Dykstra then shifted to the autobiography that he is planning with the author Peter Golenbockthe movie that might be made about his life, the present state of the Phillies and the book he read in prison, John Grisham’s “King of Torts,” which he claimed was the first one he had ever read.
He chuckled when reminded of the difficulty of keeping him on point. “I put the A in A.D.D.,” he said.
Dykstra is living in Thousand Oaks, Calif., and said he had recently completed 500 hours of community service, much of it at the Hope of the Valley Rescue Mission, where he served meals to homeless people, helped in the thrift store and asked the Phillies to send memorabilia for an auction. “He was extremely motivated from the start,” said David Faustina, the mission’s general manager.
When Dykstra finally got around to describing his world since his release, he said, “My life for the past year has been my sons, community service, and don’t forget, peeing in the cup.”
He has two years of probation left and is drug-tested every week.
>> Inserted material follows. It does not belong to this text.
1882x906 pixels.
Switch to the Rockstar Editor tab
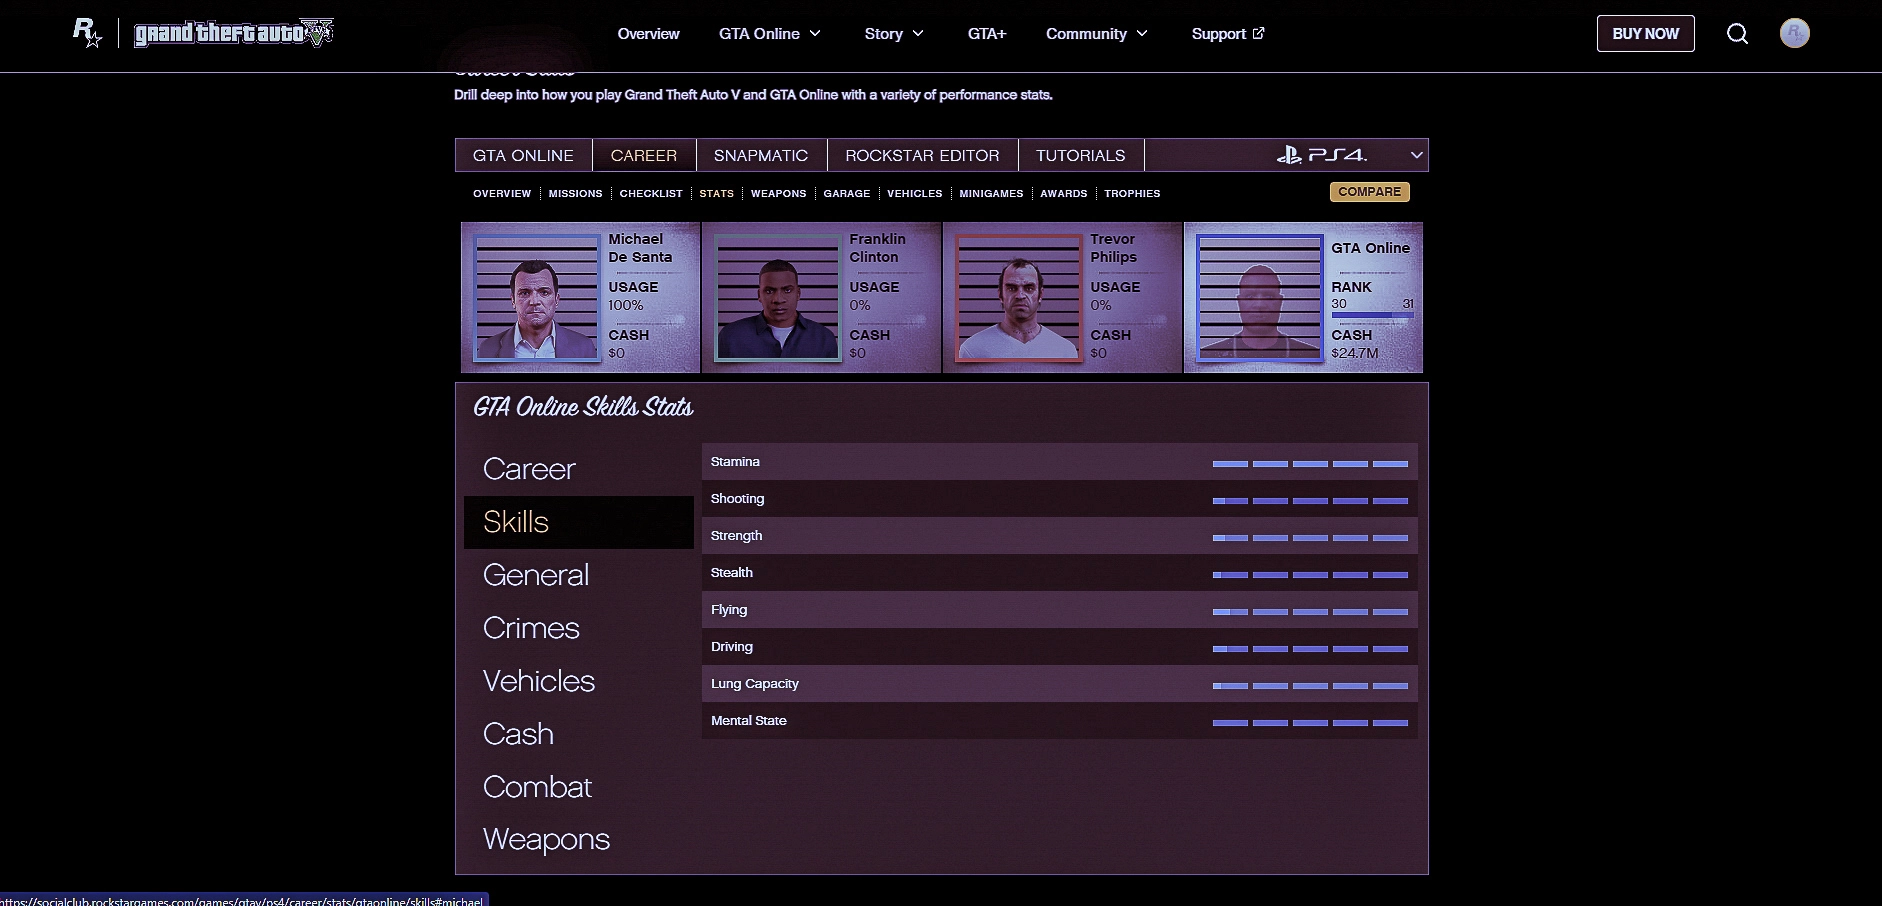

He lives with his ex-wife, Terri, who said she had no plans to remarry him.
“He’s definitely been humbled,” she said. “He’s definitely learned what’s important. He’s still Lenny, with that headstrong personality, but he has changed in that he knows what he lost and why that happened. Family comes first to me. And Lenny was always good to me. But for a long time, I couldn’t reason with him. He wouldn’t listen. He was his own worst enemy.”
The details behind his financial downfall and incarceration are too elaborate to render here. But there is this: For a while, he lived a millionaire’s life but ended up bankrupt, jailed on state charges that included grand theft auto, and then in federal prison. The dark side of his recent past does not appear on his website.
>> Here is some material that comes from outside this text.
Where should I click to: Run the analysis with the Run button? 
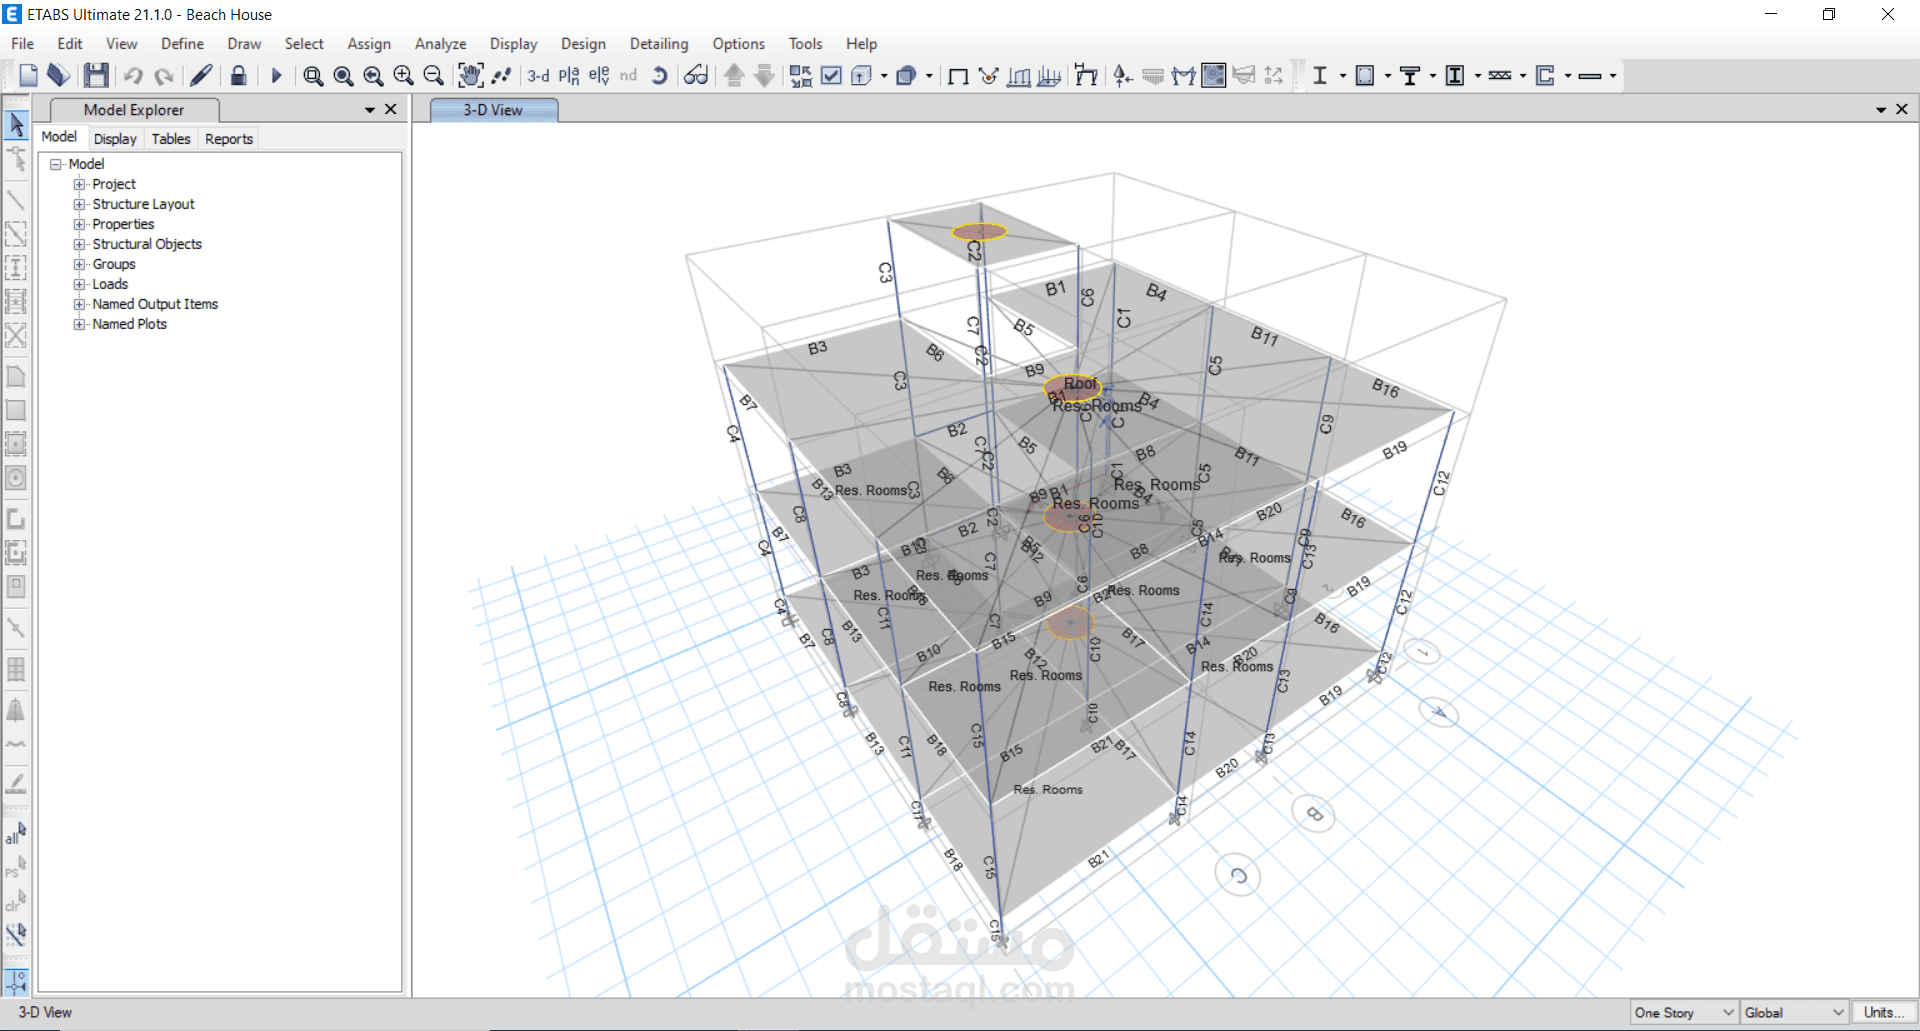(x=276, y=76)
“I became addicted to money,” he conceded. “Money was my drug, and a few other ones, too. But whatever. This is a pretty entertaining interview, isn’t it?”
Time and again, he returned to his stock-option savvy and that 445-1 record of success. He said he was preparing a marketing campaign that included a letter from the Securities and Exchange Commission that he believed would defeat any skeptics.
“The S.E.C. investigated me, and they were going to put me in jail,” he said. “I was 110-0, and everybody thought what I was doing was bull. It was crazy, man. The investigator tried hard but couldn’t punch any holes in it. I’m bulletproof.”
Kelly Bowers, a senior assistant regional director of the commission’s Los Angeles office, wrote to Dykstra on June 14, 2010, “The investigation has been completed as to Lenny K. Dykstra, against whom we do not intend to recommend any enforcement action by the commission.”
Dykstra said: “I’m on federal probation. I can’t lie that I’m 445-1 if I’m not 445-1.” Bowers declined to comment or to confirm the existence of the letter or any investigation.
Dykstra, 51, craves another chance at credibility, respect and wealth, without the legal and drug problems that put him in jail cells and rehab.
When asked if her ex-husband could stay out of trouble, Terri Dykstra responded with uncertainty.
“Nobody can answer that question,” she said. “It’s a day at a time; it’s establishing trust again. So I don’t know.”